Wherever "computer" shows up in the records below, copy the whole line.

● **Exercise data**
┌──

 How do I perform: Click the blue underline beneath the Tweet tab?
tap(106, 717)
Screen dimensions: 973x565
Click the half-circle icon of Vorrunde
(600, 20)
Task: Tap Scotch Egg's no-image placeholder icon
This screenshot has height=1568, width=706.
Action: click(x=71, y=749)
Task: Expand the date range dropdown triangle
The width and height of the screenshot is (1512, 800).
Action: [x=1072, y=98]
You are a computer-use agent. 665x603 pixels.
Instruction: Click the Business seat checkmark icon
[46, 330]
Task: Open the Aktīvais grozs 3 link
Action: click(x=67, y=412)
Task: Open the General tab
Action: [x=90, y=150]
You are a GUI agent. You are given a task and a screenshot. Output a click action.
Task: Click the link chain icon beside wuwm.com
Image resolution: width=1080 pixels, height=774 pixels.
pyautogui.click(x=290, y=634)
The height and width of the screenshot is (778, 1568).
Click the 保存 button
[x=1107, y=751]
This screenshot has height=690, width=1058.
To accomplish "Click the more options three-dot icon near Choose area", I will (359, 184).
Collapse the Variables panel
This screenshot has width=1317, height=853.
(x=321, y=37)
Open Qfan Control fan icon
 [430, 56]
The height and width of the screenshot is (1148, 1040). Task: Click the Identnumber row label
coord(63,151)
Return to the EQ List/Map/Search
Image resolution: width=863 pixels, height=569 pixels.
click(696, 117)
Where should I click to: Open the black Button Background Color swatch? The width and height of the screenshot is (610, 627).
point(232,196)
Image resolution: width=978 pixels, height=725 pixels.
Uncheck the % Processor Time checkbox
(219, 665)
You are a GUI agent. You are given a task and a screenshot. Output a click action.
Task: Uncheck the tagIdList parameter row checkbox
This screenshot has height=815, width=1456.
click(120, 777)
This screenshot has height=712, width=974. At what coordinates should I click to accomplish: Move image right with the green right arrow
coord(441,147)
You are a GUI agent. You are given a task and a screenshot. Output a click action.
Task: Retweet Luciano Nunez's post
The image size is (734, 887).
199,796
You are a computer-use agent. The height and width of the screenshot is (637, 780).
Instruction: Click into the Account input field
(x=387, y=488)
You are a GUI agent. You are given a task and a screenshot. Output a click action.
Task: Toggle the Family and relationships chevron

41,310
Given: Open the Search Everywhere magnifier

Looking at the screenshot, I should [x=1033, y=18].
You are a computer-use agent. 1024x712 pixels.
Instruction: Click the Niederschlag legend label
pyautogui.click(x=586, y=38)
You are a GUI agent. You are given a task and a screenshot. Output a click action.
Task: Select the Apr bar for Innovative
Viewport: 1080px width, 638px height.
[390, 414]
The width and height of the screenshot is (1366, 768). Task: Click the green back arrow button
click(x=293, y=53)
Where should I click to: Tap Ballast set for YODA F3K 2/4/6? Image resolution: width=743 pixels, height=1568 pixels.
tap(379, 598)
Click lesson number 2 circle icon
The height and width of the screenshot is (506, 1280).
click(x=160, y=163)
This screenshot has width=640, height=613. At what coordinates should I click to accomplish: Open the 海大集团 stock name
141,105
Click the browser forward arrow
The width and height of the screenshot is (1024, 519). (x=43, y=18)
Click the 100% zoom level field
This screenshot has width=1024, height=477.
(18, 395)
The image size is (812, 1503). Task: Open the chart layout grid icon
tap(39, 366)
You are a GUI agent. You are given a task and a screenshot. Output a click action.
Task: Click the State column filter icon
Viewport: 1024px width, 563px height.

└──

● **Response area**
You are a computer-use agent. 665x603 pixels.
You are a computer-use agent. The height and width of the screenshot is (637, 780).
You are a computer-use agent. 1024x712 pixels.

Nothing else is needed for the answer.